De l’anxiété à… la mort par épuisement !
L’environnement de travail – bruit, qualité de l’air…-, les relations entre collègues ou avec la hiérarchie, l’absence de perspectives ou de reconnaissance professionnelle, la précarité ou les changements subis dans le travail sont autant de facteurs de tension. Et leurs conséquences peuvent être multiples : de la simple anxiété à la mort par épuisement, en passant par la dépression ou le suicide.
Le stress qui tue par épuisement, c’est le karoshi bien connu des Japonais. Sans aller jusqu’à cette extrême, en France et d’autres pays d’Europe et d’Amérique du Nord, les spécialistes observent de plus en plus de cas de syndrome de burn-out ou épuisement professionnel (voir ci-dessous notre rubrique Comprendre).
Bref le travail à ce point-là, ce n’est plus vraiment la santé ! Car s’il peut entraîner un grand nombre de troubles psychologiques, de plus en plus de maladies somatiques paraissent également liées au stress professionnel. Au premier rang desquelles les maladies cardio-vasculaires. D’après une récente étude finlandaise , le stress au travail doublerait le risque de décès par maladie cardiaque. Il serait aussi un facteur aggravant de l’hypercholestérolémie.
Enfin les troubles musculo-squelettetiques, ces TMS derrière lesquels se cachent douleurs dorsales ou lombaires, inflammations des poignets, des coudes ou des genoux, seraient également liés à la tension professionnelle. Au même titre qu’à l’activité physique elle-même.
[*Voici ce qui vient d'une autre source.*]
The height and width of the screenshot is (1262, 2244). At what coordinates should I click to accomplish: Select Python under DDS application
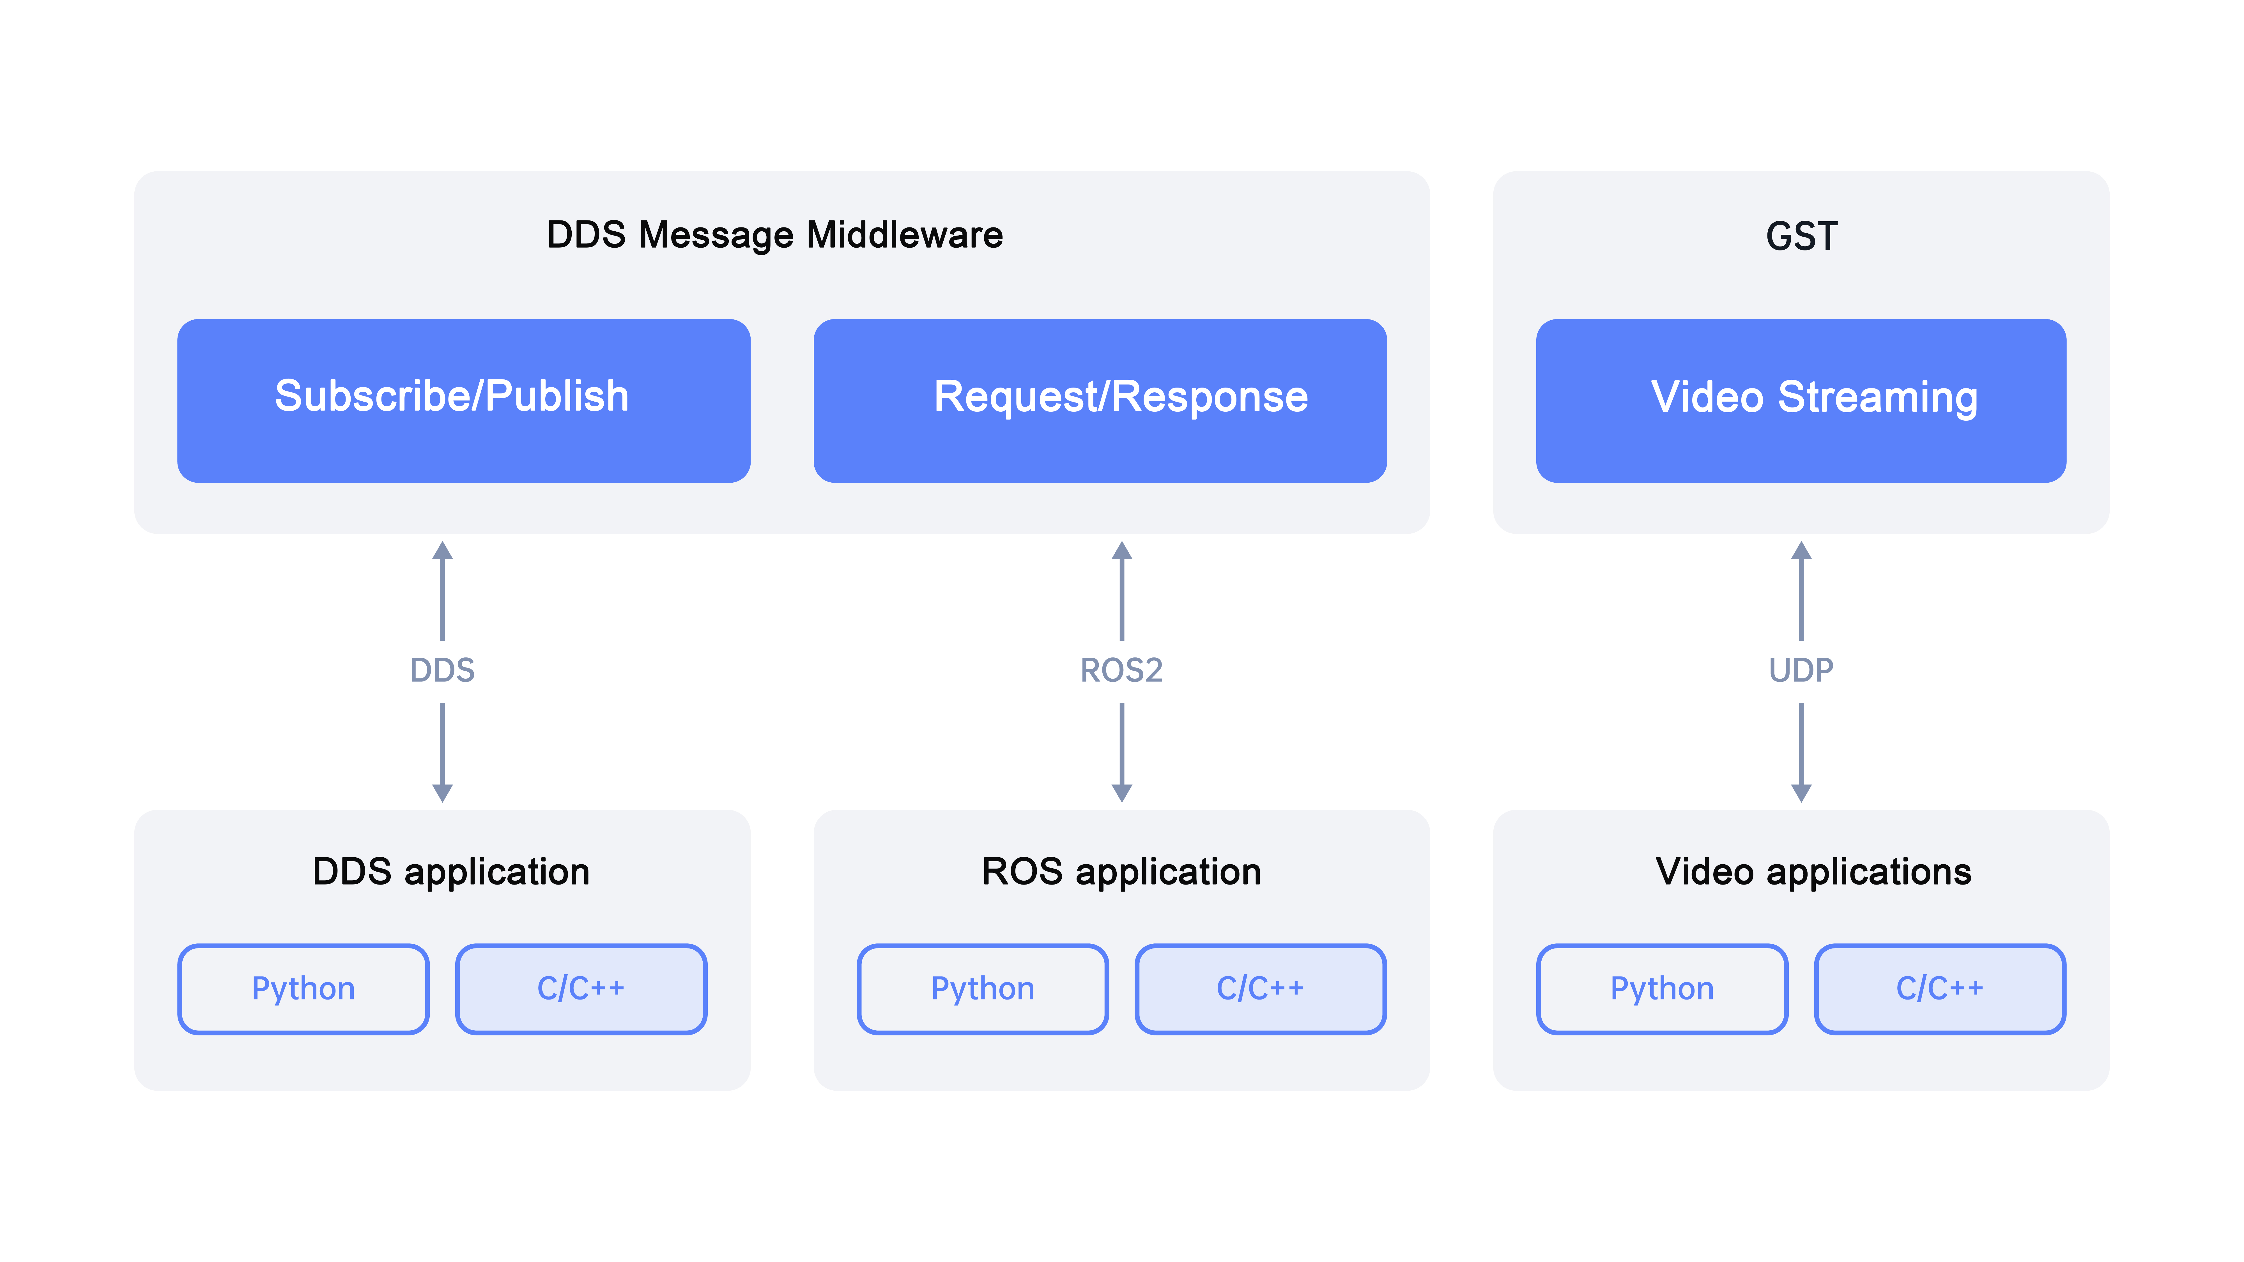[x=303, y=989]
Vous êtes concerné ? Si vous n’avez pas de prise sur le niveau de pression qui vous est imposé, protégez-vous en adoptant une meilleure hygiène de vie : arrêt du tabac, modération de votre consommation d’alcool et de matières grasses, sans oublier la pratique d’une activité physique. Comme le souligne Patrick Légeron, « les solutions sont à la portée de chacun d’entre nous. » Pour que le travail reste un lieu de construction et non de destruction…
Du burn-out au karoshi…
Le burn-out ou « consomption » est un état d’épuisement professionnel extrême. Sous la pression, les ressources internes en viennent à se consumer, laissant place à un immense vide… alors qu’à l’extérieur tout paraît normal. Le burn-out se traduit par une fatigue intense et des douleurs diffuses avec des migraines. Le sujet éprouve un sentiment d’inutilité, de « déshumanisation » qui se traduit selon Patrick Légeron par un « détachement émotionnel de plus en plus marqué, allant jusqu’à l’absence d’émotion envers les autres, voire une totale indifférence à leur souffrance. »
D’abord identifié dans des professions d’aide ou de soins – médecins, infirmiers, travailleurs sociaux, policiers ou pompiers… – il s’applique aujourd’hui à d’autres professions à engagement personnel fort. Complication grave du stress professionnel, il est surpassé par le karoshi.
Lequel se distingue du burn-out par son issue fatale ! Le karoshi, c’est la mort par épuisement. Au Japon chaque année, 10 000 personnes meurent ainsi au travail. Une étude du ministère de la Santé et du Travail japonais a montré qu’un homme sur quatre a travaillé plus de 80 heures supplémentaires au mois de juillet 2002 ! Un niveau de charge qui, d’après le ministère, expose clairement au karoshi.
Enfin, ne confondons pas stress, tension et… hypertension. Selon un récent sondage de la SOFRES en effet, un Français sur trois fait cet amalgame dangereux. Or si l’hypertension ou HTA exige le recours à des médicaments qui doivent être pris très régulièrement, le stress lui, relève d’une toute autre approche.